Every line of the data below that holds the string "agent" needs to be reported.

→ **PROVIDED RECORDS**
========================
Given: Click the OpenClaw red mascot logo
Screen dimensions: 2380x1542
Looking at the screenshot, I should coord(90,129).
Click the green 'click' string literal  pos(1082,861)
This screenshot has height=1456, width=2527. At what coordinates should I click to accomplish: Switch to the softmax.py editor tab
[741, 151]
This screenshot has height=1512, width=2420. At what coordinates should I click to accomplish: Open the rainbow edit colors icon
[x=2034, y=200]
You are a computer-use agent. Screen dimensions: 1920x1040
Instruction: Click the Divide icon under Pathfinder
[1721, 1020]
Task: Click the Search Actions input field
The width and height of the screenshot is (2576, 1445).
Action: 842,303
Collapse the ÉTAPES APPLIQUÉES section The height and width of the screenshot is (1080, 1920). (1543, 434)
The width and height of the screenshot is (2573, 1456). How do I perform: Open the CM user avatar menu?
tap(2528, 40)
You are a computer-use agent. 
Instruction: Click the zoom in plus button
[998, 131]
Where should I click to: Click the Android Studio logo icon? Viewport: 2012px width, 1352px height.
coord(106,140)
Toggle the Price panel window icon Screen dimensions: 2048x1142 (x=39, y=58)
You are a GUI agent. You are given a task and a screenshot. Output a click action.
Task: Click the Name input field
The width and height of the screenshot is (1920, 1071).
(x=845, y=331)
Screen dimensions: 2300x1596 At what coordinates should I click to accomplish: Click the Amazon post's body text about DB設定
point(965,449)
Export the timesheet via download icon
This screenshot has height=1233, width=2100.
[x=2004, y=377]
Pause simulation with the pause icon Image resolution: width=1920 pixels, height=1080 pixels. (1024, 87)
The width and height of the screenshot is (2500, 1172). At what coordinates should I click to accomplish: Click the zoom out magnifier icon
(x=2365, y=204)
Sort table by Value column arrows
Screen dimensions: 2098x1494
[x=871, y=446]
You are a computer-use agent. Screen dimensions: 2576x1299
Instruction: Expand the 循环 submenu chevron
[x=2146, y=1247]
========================
→ **WRITTEN RESPONSE**
You are a computer-use agent. Screen dimensions: 1920x1040
You are a computer-use agent. 
You are a GUI agent. You are given a task and a screenshot. Output a click action.
You are a computer-use agent. Screen dimensions: 2576x1299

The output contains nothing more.